• _Objective_: Arrange the data from the line containing "You are a GUI" to the line containing "Viewport: 1270px width, 952px height.", both included, as a JSON list of strings, one string per line and blank lines skipped.

* START Data to process *

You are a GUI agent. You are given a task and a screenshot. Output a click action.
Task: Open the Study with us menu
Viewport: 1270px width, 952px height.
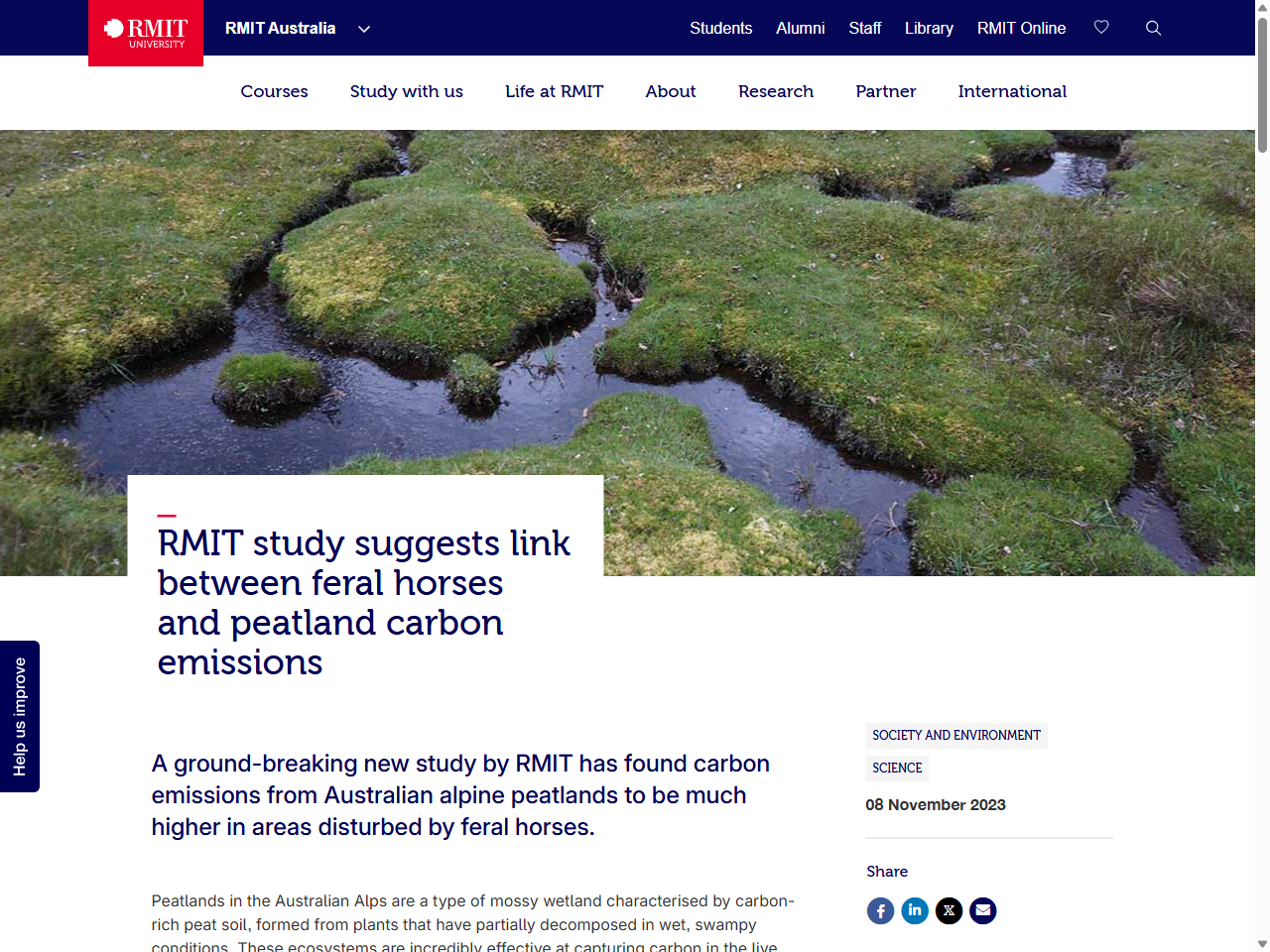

* END Data to process *
* START Data to process *

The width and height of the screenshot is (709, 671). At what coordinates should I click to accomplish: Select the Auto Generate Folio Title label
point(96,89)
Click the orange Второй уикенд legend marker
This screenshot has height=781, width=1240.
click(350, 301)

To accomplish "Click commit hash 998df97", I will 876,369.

* END Data to process *

• _Worked answer_:
[
  "You are a GUI agent. You are given a task and a screenshot. Output a click action.",
  "Task: Open the Study with us menu",
  "Viewport: 1270px width, 952px height."
]